Saved entries
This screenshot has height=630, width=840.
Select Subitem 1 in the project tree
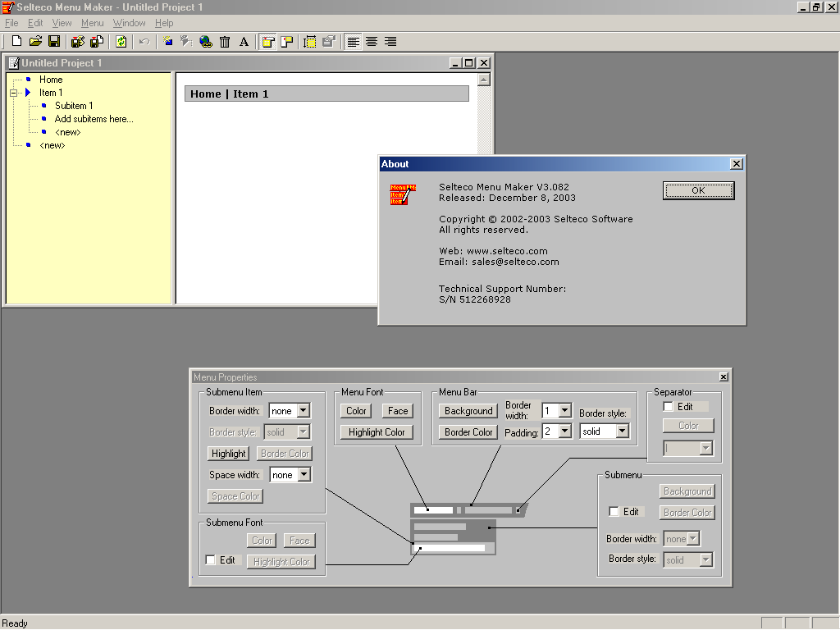point(74,106)
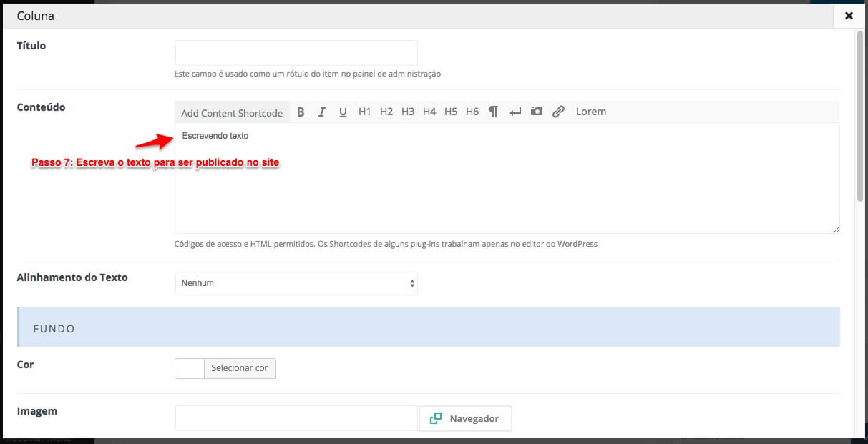Insert a line break using return arrow icon

tap(515, 112)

Task objective ::
What you should produce is an exact copy of the records, with the pictures left out.

Solution ::
This screenshot has height=630, width=840.
Select Subitem 1 in the project tree
point(74,106)
Insert a line break using return arrow icon

tap(515, 112)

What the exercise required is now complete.